Не продвинувшись к новым целям в «Четверге», потерпев неудачу с «трагедией быта» — «Грозой», Таиров немногого достигал и в иронической драме Б. Шоу «Святая Иоанна».

В спектакле бросалась в глаза нарочитость и прямолинейность гротеска, вульгарная социологизация трактовки. «Камерный открыл ряд Америк: что дофины глупы, что инквизиторы жестоки, что придворные льстивы. Открытия эти он сделал с мастерством, заслуживающим лучшего применения», — писал С. М. Городецкий0.

Итоги исполнившегося в 1924 г. десятилетия Камерного театра были противоречивы.

Луначарский тогда зорче других видел сложность процесса перестройки, какой от Таирова требовали обстоятельства революционной эпохи.
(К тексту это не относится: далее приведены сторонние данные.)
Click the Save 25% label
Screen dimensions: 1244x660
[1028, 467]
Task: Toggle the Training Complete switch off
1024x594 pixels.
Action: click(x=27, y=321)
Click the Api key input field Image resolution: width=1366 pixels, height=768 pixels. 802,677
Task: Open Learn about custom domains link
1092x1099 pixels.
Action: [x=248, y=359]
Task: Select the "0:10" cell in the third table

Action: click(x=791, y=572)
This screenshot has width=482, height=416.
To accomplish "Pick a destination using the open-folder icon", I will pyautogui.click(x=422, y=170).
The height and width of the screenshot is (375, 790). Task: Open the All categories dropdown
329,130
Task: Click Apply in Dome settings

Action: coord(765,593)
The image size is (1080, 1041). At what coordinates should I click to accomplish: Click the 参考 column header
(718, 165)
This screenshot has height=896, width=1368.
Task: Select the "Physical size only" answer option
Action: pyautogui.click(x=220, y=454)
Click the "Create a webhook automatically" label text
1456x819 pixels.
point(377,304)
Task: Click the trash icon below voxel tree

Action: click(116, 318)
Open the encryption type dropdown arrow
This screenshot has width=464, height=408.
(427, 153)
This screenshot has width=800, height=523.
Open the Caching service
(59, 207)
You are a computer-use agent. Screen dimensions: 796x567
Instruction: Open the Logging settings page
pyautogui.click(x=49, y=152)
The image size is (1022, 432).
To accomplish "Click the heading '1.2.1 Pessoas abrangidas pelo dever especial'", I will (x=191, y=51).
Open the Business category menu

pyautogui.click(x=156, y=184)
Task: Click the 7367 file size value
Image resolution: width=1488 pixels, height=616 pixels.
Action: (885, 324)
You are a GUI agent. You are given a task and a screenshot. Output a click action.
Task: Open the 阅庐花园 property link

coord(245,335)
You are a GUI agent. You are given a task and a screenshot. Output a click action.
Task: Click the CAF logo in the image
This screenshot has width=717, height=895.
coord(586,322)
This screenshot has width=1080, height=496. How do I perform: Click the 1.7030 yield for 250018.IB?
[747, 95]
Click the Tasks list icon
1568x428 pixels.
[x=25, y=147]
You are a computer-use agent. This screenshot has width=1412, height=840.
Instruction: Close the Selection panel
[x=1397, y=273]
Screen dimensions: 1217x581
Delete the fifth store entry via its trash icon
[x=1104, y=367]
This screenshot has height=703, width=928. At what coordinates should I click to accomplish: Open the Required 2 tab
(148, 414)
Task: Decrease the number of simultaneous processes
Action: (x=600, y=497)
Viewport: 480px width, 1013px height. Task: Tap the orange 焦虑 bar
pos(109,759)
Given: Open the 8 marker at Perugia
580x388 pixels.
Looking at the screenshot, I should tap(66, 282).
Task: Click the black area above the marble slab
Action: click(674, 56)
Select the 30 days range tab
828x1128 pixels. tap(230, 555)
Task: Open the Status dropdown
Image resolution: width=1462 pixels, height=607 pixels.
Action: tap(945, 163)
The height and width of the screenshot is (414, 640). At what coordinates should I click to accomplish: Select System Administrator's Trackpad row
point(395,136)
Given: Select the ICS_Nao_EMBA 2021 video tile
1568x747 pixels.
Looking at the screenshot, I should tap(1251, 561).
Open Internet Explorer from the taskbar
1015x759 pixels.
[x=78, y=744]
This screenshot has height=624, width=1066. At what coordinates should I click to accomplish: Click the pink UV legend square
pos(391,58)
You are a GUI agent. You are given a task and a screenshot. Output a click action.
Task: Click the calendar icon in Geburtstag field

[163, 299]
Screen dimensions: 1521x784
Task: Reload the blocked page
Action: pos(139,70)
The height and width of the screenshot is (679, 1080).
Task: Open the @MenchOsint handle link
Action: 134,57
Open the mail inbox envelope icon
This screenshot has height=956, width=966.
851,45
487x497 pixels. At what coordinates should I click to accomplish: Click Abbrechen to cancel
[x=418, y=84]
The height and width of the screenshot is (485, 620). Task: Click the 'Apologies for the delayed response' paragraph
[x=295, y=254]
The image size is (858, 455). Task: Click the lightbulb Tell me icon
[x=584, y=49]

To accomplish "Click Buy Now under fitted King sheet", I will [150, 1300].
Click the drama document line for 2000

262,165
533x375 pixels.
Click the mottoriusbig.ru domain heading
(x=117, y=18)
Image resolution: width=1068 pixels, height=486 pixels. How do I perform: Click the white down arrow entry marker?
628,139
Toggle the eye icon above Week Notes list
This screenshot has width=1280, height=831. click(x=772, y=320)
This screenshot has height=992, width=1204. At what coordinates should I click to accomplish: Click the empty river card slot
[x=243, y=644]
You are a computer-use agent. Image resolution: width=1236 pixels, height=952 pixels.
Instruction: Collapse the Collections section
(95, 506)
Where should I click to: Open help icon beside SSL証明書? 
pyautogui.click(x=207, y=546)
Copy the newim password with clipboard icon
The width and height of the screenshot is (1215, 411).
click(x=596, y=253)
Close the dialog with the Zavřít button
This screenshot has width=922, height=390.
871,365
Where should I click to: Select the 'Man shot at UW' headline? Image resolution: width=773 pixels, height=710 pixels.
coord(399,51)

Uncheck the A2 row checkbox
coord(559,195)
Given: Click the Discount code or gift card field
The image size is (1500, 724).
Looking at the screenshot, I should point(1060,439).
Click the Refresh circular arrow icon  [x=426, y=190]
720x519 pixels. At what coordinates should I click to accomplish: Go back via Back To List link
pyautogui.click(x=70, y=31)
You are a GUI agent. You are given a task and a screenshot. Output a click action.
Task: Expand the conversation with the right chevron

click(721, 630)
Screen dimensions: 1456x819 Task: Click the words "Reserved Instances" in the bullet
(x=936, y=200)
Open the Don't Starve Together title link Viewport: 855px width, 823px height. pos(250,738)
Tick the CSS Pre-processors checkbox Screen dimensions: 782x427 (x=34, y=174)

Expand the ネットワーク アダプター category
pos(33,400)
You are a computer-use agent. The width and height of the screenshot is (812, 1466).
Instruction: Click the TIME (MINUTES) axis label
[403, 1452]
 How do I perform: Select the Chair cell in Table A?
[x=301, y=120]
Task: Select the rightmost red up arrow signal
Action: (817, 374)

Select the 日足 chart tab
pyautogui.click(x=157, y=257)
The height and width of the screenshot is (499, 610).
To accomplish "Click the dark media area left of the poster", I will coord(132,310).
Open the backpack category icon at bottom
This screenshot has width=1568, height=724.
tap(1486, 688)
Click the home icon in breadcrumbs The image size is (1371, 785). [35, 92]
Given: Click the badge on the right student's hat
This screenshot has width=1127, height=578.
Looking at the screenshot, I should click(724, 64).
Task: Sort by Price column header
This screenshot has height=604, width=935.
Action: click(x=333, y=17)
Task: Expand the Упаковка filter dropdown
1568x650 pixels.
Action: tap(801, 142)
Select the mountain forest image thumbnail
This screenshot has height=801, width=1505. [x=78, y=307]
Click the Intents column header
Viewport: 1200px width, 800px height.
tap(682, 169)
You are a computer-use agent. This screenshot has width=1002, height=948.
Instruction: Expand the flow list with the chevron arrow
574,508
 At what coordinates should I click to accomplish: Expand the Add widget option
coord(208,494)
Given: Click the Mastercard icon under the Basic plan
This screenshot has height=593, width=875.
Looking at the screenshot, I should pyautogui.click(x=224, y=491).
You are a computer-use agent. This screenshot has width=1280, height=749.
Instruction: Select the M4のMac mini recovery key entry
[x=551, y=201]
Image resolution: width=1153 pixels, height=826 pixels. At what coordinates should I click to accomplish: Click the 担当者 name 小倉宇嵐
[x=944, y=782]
В статье «К десятилетию Камерного театра» (1924) {152} он писал: «Таировский театр для грубоватой плакатной карикатуры слишком утончен по самому своему происхождению и вряд ли когда-нибудь он может сделаться чутким эхом судеб нашей революции. Поэтому конкурировать с Мейерхольдом в этом отношении Таиров никогда не сможет». Наркому была очевидна эстетическая ценность творчества Таирова и наметившийся в нем уклон «к психологической, идейно углубленной социальности и дальше — к реализму». Это и вселяло надежду на будущие успехи Камерного театра.

Подхлестываемый критикой, Таиров торопился осуществить на практике провозглашенный им поворот к социальной конкретности. Спешка мешала органически вызреть переменам, искажала результат. Режиссер примерял своему театру новые и новые платья — но одежды были с чужого плеча. Стихии Островского ближе Малому театру, в сфере социального гротеска царил Мейерхольд, политические обозрения были желанной дорогой Московского театра сатиры, только что открывшегося. В каждой постановке Таирова теперь происходило примерно то же, о чем писал В. И. Блюм в связи со «Святой Иоанной»: «на протяжении всего спектакля старое, “камерное” естество театра борется с тем новым, чем он хочет стать, — и последнее, пожалуй, ровно столько же сражается, сколько бывает сражено».

Горькие уроки «Грозы», «Святой Иоанны», а также следом поставленного музыкального политобозрения «Кукироль» имели одну несомненную пользу. Таиров на практике проверил пути, которыми идти было не надо, которые не сулили перспектив. Вершинами его режиссуры оставались «Федра» и «Жирофле-Жирофля». Они послужили ориентирами, руководствуясь которыми Таиров достиг позднее значительного успеха.